COMPLETE THE FOLLOWING:
a) In the piece on spelling pet peeves, what word did the YA series use that was spelled with a vestigial "y"?
b) Resume the piece on spelling pet peeves, picking up right after its last sentence.

── TEXT EXTRACT ──

Recently, I picked up a book that looked interesting. It hit many of my "sweet spots" for plot, description, and cover blurbs from people I trust. The cover didn't do it any favors, featuring, as it did, a generic Urban Fantasy Hot Girl standing in a Playboy circa-1984 pose, but I've enjoyed books with way worse covers. I entered the text in good faith.

By page two, I was ready to fling the book across the room. Why? Because the author had chosen to scramble the spelling of a common-to-the-genre word in a way that made it look not only pretentious, but difficult to read. This is a personal bug-a-boo of mine, since I really do feel that spelling was standardized for a reason, and while I managed to soldier through, it colored my ability to sink into the text for several chapters.

(As an aside, seriously: not all words become more interesting and mysterious when spelled with a vestigial "y." The worst example I've ever seen was in a YA series full of "mermyds," and the fact that I made it through all three volumes is a testament to the power of raw stubborn.)

One reader of Rosemary and Rue posted a lengthy, positive review, more than half of which was taken up by complaints about the pronunciation guide. Specifically, I didn't write down the correct pronunciation of "Kitsune." It's a fair cop—if you pronounce the word as written in the pronunciation guide, you'll be saying it wrong—and it's been corrected for A Local Habitation, but it was, for this person, as bad as if I'd spelled Toby's name "Aughtcober" and then claimed it was pronounced just like the month. Bug-a-boos for all!

───
── RECORD EXCERPTS ──

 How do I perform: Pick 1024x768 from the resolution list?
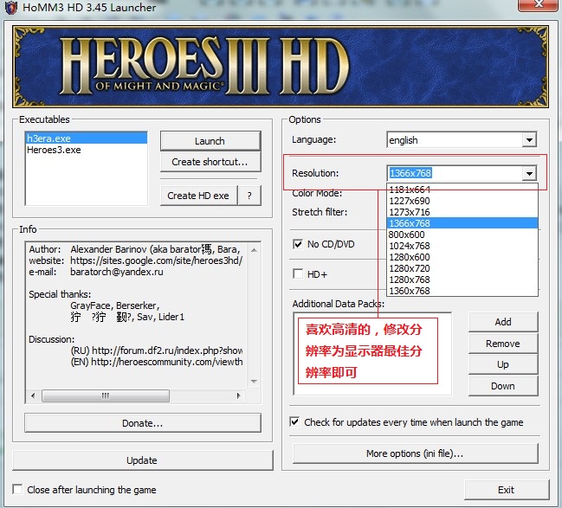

───
── RECORD EXCERPTS ──

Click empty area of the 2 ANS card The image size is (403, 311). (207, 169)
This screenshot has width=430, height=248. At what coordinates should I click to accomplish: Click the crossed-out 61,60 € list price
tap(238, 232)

───

PER-TASK ANSWERS:
a) "Mermyds."

b)
Kate recently delivered a long and eloquent diatribe on "back cover buzz-word bingo," which I really wish I'd had a video camera running for, because it was awesome. The summation is that she watches the back covers of books for certain "buzz-words," and, if the book works up to a magical bingo score, she doesn't read it. I do something similar with bad horror movies, since there are specific buzz-words that mean "soft core porn" and "gratuitous torture," and those really aren't what I'm watching the movie to see.

So what are your bug-a-boos? Terribly twisted spelling? Pronunciations that you don't agree with? Buzz-words oozing off the back cover and getting all over your shoes? How about heroines with ruby hair and emerald eyes who aren't appearing in an Amethyst, Princess of Gemworld fanfic epic? Inquiring blondes want to know!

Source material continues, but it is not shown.